Hans Jonas définit alors, dans son Principe de
Responsabilité, ce qu'il nomme
l'impératif catégorique de
responsabilité qui est un impératif moral
inconditionnel
qu'il formule en quatre items, en héritage de la morale
kantienne :
«Agis de façon que les effets de ton action soient
compatibles avec la permanence d'une vie authentiquement humaine sur terre ;
Agis de façon que les effets de ton action ne soient pas destructeurs
pour la possibilité future d'une telle vie ; Ne compromet pas les
conditions de la survie indéfinie de l'humanité sur terre ;
Inclus dans ton choix actuel l'intégrité future de l'homme comme
objet secondaire de ton vouloir ... »2
Ces quelques auteurs3 ne suffisent pas pour
exprimer l'ampleur de la Responsabilité.
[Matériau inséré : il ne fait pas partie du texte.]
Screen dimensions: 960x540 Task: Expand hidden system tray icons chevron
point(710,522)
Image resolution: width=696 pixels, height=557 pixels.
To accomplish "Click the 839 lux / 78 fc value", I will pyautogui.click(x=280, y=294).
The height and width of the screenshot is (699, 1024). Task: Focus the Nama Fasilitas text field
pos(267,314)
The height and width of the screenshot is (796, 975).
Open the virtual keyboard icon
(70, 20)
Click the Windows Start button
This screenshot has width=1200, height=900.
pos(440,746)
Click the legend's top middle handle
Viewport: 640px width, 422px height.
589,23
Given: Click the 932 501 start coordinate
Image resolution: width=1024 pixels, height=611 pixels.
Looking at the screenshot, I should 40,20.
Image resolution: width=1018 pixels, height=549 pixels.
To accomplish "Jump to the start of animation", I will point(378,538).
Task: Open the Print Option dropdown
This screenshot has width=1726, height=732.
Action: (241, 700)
Ces illustrations nous montrent
quand même que ce n'est encore ni le « corps » ni «
l'âme » qui est le plus important. À ce stade, ce ne l'est
plus : ce sera plutôt l'expérience ou l'action et la
pensée, et les paroles que l'on oeuvre et entretienne, ce que l'on fait
de notre libre existence. C'est le fondement de toute
valeur connaissable ou non du corps et de l'âme.